Like Alias? Try La Femme Nikita

Alias is one of my favorite shows. It's a well-written, well-acted spy drama that focuses on what we fans call Spy Family: Sydney Bristow (Jennifer Garner) and her father, mother, half-sister, lover, and co-workers. It takes spy drama to a new level as it explores the emotional dynamics of those relationships amid the paranoia and violence of the undercover life. The first three seasons are out on DVD and the fourth will be released this fall before the fifth season begins. If you haven't caught the show yet, I highly recommend it. It's engrossing, and highly addictive.

I've only recently discovered an earlier show that has some of the same dynamics. La Femme Nikita somehow got under my radar when it first aired for four and a half seasons on USA, from 1996 through 2000. The first three seasons are now out on DVD; if it weren't for DVDs, I might never have discovered it at all.
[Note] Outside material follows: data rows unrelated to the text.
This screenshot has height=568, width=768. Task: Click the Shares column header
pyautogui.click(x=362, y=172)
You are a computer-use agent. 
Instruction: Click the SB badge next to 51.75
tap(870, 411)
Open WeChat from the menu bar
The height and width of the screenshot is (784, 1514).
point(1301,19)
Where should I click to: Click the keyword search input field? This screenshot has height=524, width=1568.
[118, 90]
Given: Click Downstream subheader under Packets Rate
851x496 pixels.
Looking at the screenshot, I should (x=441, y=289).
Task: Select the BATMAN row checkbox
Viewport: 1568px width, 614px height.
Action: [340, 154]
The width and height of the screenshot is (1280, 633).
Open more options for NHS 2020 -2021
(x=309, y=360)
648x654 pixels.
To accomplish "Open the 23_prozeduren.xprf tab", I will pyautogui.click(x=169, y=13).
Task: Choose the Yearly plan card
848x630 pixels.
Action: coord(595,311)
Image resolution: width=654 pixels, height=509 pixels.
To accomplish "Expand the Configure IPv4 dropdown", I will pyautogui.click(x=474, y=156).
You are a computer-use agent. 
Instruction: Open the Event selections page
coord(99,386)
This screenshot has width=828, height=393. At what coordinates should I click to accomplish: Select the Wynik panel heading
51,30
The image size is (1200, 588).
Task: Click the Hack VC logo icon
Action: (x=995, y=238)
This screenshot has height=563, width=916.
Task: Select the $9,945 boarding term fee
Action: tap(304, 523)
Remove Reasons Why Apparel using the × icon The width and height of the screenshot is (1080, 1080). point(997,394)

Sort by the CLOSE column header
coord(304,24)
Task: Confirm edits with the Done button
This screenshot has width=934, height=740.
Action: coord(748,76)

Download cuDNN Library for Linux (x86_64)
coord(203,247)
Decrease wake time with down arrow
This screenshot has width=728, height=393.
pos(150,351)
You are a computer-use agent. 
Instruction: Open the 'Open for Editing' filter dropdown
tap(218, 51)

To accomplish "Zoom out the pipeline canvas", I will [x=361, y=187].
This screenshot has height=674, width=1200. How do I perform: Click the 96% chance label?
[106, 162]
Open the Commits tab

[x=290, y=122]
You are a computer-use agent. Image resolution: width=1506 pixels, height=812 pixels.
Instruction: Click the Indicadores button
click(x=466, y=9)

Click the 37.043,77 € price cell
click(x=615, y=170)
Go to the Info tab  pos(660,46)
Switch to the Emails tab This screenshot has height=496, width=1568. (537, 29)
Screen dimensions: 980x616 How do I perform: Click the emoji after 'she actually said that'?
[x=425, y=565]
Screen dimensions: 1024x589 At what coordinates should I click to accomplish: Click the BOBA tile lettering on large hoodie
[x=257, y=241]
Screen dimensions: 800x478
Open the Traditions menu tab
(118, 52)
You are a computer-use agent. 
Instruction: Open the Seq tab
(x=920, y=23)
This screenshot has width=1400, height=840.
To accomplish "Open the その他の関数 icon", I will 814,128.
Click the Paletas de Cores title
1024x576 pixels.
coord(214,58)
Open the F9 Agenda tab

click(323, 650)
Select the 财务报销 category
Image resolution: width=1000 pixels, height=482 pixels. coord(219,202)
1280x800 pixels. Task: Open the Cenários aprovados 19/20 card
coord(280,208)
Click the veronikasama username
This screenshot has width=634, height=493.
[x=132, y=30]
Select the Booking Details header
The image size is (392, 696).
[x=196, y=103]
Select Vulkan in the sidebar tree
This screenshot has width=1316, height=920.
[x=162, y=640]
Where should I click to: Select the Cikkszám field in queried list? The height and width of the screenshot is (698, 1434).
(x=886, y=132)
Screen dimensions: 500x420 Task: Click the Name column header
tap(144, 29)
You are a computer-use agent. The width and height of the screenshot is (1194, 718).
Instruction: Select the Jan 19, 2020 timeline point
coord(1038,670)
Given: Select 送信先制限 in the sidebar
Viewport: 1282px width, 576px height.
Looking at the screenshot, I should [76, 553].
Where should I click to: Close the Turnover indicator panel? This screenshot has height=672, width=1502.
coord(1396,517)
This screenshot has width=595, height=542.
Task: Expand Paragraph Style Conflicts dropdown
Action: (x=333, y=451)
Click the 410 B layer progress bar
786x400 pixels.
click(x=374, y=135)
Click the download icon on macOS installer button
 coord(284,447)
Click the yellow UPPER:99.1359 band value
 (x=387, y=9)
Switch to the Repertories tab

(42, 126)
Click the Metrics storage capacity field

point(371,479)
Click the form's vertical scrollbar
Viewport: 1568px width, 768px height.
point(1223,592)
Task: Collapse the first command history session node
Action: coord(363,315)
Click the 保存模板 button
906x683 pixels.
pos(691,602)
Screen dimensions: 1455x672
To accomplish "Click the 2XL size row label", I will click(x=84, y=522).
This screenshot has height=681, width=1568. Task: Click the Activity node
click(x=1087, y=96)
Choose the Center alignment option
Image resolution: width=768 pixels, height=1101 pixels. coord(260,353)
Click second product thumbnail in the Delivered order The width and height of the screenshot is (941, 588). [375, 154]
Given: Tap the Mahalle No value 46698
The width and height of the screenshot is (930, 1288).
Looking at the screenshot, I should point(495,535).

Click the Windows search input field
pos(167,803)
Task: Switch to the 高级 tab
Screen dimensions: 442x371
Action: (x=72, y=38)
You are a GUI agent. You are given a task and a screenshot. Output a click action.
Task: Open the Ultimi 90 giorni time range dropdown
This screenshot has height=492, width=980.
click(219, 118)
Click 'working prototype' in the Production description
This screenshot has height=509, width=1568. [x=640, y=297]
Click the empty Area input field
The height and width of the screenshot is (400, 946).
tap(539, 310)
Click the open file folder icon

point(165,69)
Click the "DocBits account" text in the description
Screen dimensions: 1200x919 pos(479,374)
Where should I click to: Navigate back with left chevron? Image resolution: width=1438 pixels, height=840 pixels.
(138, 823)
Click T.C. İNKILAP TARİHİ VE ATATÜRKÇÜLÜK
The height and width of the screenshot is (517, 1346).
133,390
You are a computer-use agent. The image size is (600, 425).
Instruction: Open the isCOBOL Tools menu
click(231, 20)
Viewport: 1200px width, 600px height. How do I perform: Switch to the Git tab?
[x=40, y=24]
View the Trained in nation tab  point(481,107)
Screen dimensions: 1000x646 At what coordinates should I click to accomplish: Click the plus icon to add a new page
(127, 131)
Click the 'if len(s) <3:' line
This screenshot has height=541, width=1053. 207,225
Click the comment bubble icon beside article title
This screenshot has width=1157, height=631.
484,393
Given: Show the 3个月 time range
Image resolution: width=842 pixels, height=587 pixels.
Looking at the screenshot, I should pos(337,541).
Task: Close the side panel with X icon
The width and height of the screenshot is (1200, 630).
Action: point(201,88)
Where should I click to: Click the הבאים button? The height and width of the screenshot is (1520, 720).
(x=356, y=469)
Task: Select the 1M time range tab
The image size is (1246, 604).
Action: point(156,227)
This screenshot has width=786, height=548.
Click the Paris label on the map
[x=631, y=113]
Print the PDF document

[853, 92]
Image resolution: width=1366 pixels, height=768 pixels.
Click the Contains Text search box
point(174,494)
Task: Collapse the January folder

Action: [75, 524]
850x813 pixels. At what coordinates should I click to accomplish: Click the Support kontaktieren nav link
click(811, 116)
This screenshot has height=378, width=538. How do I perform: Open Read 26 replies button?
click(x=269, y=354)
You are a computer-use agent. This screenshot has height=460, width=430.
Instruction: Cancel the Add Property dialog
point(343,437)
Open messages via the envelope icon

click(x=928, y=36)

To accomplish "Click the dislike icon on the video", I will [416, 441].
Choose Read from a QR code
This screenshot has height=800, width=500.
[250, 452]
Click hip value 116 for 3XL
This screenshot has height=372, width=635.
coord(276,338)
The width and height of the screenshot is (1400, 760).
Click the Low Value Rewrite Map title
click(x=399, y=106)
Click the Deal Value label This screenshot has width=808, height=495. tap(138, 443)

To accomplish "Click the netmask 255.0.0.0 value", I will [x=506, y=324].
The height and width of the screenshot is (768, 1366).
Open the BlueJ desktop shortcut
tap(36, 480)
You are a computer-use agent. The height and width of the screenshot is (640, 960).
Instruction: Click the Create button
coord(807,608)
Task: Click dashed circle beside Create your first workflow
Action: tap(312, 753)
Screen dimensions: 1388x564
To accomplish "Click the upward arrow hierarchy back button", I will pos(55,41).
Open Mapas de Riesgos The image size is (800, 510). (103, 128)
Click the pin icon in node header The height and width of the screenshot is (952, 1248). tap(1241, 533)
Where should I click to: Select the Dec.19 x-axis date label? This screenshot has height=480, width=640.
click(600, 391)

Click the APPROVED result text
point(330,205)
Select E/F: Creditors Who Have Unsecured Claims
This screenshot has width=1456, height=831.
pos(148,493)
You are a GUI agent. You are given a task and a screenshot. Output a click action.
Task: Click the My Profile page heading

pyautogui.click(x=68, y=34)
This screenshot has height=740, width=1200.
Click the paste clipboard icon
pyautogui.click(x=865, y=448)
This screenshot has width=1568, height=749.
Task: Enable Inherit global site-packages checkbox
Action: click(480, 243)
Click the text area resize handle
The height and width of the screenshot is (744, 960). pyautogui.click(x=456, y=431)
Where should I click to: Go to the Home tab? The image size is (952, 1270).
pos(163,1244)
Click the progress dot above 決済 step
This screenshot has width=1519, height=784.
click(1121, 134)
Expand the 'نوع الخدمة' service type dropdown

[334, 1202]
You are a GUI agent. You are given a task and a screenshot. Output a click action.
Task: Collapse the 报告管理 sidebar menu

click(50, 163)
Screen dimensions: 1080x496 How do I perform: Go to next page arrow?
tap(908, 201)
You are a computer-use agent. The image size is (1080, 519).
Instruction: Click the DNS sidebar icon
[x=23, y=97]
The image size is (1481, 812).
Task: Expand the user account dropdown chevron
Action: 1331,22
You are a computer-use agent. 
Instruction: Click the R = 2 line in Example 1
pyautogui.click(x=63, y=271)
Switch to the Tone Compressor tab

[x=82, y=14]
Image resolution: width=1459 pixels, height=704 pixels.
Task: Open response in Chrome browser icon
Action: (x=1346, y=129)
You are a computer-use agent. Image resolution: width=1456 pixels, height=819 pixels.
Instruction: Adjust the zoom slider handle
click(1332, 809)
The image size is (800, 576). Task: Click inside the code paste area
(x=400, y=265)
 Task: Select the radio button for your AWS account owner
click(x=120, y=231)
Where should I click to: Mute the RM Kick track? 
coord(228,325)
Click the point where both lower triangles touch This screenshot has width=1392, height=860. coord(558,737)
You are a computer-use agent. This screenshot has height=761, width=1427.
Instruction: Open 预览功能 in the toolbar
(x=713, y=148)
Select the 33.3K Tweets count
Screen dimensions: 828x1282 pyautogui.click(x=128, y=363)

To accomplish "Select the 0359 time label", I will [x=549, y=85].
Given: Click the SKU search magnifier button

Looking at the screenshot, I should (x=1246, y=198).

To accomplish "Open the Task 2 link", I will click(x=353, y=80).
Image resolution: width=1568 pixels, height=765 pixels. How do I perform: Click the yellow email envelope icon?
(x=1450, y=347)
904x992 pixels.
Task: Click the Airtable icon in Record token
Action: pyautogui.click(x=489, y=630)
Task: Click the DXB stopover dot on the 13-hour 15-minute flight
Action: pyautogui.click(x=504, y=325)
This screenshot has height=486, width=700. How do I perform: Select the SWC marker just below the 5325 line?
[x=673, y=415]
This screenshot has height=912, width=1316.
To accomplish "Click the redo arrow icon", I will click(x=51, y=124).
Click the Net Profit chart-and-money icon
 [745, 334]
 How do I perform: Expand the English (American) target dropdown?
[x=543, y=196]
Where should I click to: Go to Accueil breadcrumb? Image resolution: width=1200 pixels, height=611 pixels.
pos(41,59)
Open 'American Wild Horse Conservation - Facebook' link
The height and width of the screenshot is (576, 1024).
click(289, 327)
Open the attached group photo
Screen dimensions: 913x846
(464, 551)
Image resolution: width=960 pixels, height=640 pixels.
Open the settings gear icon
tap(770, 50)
I rented the first couple of disks last month, and somewhere between episodes 5 and 8, I got hooked. I've been going through episodes every night like popcorn. If it were running today, I'd be compulsively reviewing every episode.

Nikita and Alias have much in common. The lead character is a strong, kick-ass heroine who must cope with her extraordinary life as an undercover spy. Violence, deception, and torture are commonplace; she could be captured by the enemy or die at any moment. Everyone in her life has an agenda, and almost no one can be trusted.

The background organization on Alias has changed from SD-6 to the CIA to APO, but the background organization on Nikita is always the same: Section One. Section One is a secret government organization that fights terrorism by extraordinary means (yeah, I know, done a million times, but it works so well here). Utterly brutal and inhumane, Section One "recruits" murderers on death row by faking their deaths, trains them for two years, and then throws them into the field to literally succeed or die. Agents who betray Section are executed. Agents who screw up or don't meet Section standards are used as cannon fodder on suicide missions. No one gets out of Section alive.

Nikita, played with heart by the exceptionally beautiful Peta Wilson, is the emotional center of the story. Innocent of the murder for which she was convicted and trapped in the inhumanity of Section One, Nikita is determined to retain her soul and her conscience even when it endangers her life. Not the strongest of actresses, Wilson is always quirky and likable, and her work improves as the show progresses. There is an excellent supporting cast that includes the villainous Section leader, Operations (Eugene Robert Glazer) and his frightening second in command, Madeline (Alberta Watson), as well as Nikita's more human co-workers Birkoff (Matthew Ferguson) and Walter (Don Francks).

In nearly every cult television show, there is one particular character that captures the imagination of the fans, the one that generates the fan clubs and the obsessive fan fiction. On Nikita, it's the male lead, Michael, played with great subtlety and sex appeal by French Canadian actor Roy Dupuis. Michael, who is Nikita's trainer, mentor, and eventually her lover, is enigmatic, ruthless, and utterly fascinating. Dupuis manages to convey more with a closed expression and a few monosyllables than most actors can do with a soliloquy; when he finally does show strong emotion, he is riveting. I actually didn't take to him immediately; it took a few episodes until I fell under his spell, but fall I most certainly did. Monsieur Dupuis, where have you been all my life?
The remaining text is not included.